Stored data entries
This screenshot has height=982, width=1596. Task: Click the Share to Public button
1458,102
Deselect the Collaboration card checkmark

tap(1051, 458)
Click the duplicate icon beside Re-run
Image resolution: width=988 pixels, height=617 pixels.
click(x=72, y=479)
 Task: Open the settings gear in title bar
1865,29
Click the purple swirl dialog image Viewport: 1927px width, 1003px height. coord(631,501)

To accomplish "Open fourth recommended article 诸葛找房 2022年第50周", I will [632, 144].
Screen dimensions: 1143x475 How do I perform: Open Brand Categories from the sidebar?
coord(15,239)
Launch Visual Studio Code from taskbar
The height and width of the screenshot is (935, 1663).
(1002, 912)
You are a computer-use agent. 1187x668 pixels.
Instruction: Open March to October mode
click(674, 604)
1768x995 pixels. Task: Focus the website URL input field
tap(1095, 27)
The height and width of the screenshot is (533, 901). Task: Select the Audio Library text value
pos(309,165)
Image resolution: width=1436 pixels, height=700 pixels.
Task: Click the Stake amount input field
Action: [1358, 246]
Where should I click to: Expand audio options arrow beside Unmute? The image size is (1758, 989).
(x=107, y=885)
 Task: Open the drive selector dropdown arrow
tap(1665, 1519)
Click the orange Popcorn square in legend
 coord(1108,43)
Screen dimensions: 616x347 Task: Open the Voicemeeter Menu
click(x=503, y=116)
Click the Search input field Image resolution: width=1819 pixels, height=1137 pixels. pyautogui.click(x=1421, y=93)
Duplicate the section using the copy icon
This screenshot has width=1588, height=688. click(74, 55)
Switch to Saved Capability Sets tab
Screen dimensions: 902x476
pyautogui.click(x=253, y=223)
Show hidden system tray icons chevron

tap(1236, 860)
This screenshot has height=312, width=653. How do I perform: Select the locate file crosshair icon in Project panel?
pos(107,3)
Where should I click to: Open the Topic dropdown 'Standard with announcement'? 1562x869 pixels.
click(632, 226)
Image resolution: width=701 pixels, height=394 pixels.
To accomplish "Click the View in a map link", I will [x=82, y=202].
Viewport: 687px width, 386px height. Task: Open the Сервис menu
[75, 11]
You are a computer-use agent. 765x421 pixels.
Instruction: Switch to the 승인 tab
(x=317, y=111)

**WHAT TO PRODUCE:** How many lines in the records above contain the word "computer"? Reply with the number alone.

**TASK ANSWER:** 2